4. Child labour promotion
Child labourers have been employed in the Indian fireworks industry since decades. Sivakasi, a town in the Virudhunagar District of Tamil Nadu is synonymous with child labour. In the fireworks unit, the children are exposed to direct contact with various chemicals. No safety gear is given to them. Their hands are exposed to sulphur, gunpowder and aluminium powder which results in the scalding of skin. Children suffer from mental illnesses due to the stress of their work and the inhuman working conditions. In the last few years, 237 people have died in Sivakasi due to the absence of safety norms, most of them were children. The firecrackers we purchase today could be the reason why a factory employs a child labourer in the future. The parents of these children force them to work and they don’t have anyone to stand up for them. We might not be able to help them directly, but a little step today could save a child’s future tomorrow. Start the change and stop the purchase of firecrackers.

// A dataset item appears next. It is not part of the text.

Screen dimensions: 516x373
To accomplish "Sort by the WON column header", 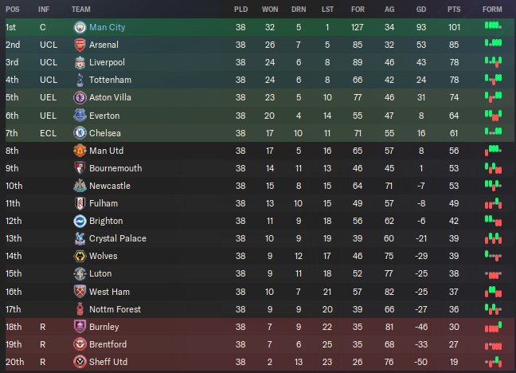I will coord(270,10).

Children are the most excited during Diwali and love to burst firecrackers. Without a second thought, parents send their children to play with friends and burst crackers. One distraction could cause serious injuries that the children might have to live with for the rest of their lives. Caution is required while handling fireworks, sometimes even adults suffer from injuries due to negligence and ignorance to safety precautions. A good safety tip is to not wear clothing that can easily catch on fire in case of an accident.
2. Smog and air pollution
A study shows the pollution levels in Delhi during Diwali went up by 30 percent. City authorities were advising people to stay indoors as the capital city choked on smog after Diwali and they were unable to keep the pollution under control. The entire nation faces a short term variation in air quality post-Diwali. The festive season seems to be a bad time for people suffering from asthma and other respiratory diseases. Levels of pollutants, such as sulphur dioxide (SO2) and nitrogen dioxide (NO2), seem to be on the rise. Colour crackers are known to be worse for the environment since they cause toxic pollution due to the presence of heavy metals.
1. Global warming
There are various contributors to global warming during Diwali. The alarmingly high consumption of electricity is the most prominent of them. All buildings are lit up with fairy lights or lights with larger bulbs, consuming more electricity. The firecrackers cause large emissions of carbon dioxide (CO2) gas which can easily be avoided by banning the use of firecrackers.
It is necessary to spread the knowledge of the harmful effects of firecrackers. The government too should take necessary steps to curb the production and use of firecrackers. The first step towards a healthier environment, starts with your conscious decision to not purchase firecrackers this Diwali.